Text to read:
Before performing a baptism, the priest approached the young father and said solemnly, "Baptism is a serious step. Are you prepared for it?" "I think so," the man replied. "My wife has made appetizers and we have a caterer coming to provide plenty of cookies and cakes for all of our guests." "I don't mean that," the priest responded. "I mean, are you prepared spiritually?" "Oh, sure," came the reply. "I've got a keg of beer and a case of whiskey."
My three-year old daughter was talking to me while I shaved. The topic was cartoons, television and reality. She was going into great detail about the characters in the Dragon Tales cartoon. When she finished I said, "Honey, are cartoons real?" "No." was her brief reply. "Is TV real?" I said looking at her. "No." "I'm glad you know those things aren't real," I said patting her head. "You know what's real?" she asked wide-eyed. "You tell me." "Monsters are real!" she said walking out. "No they're not!" I called after her. "Yes they are!" "No they're not!" "Yes they are!" "No, honey," I said. "Those scary things that occasionally come into our house is only Mommy's family..."
"Hey, Mike! How's your new pet fish doing? You told me he was really something special." asked Little Johnny. "To tell the truth, I'm really disappointed in him. The guy who sold him to me said I could teach him to sing like a bird." replied Mike. "What? Let me get this straight . . . You bought a fish because you thought you could teach him to sing like a bird?" questioned Little Johnny. "Well, yeah. After all, you know, he's a parrot fish." explained Mike. Little Johnny says, "Now listen, Mike, while you might be able to teach a parrot to sing, you're never going to get anywhere with a parrot fish." Mike replies, "That's what you think! It just so happens this fish can sing. The thing is, this fish is terribly off-key and it's driving me crazy. Do you know how hard it is to tuna fish?"

Dataset excerpt:
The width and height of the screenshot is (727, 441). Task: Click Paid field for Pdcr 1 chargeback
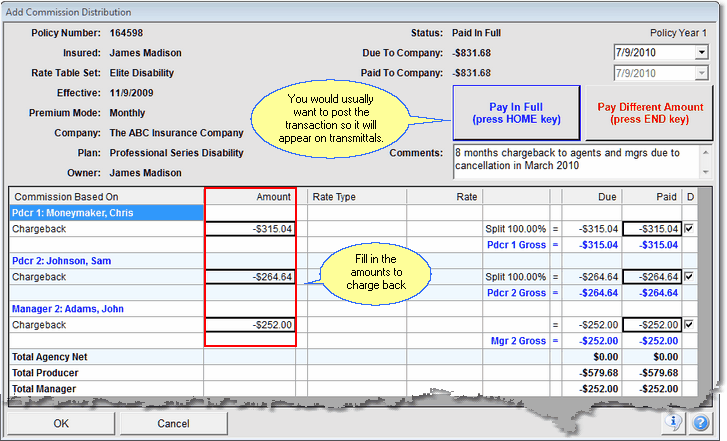652,229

Description of the task: In the jokes, what kind of fish did Mike buy? The listing comes from a different source than the jokes.

Solution to this exercise: A parrot fish.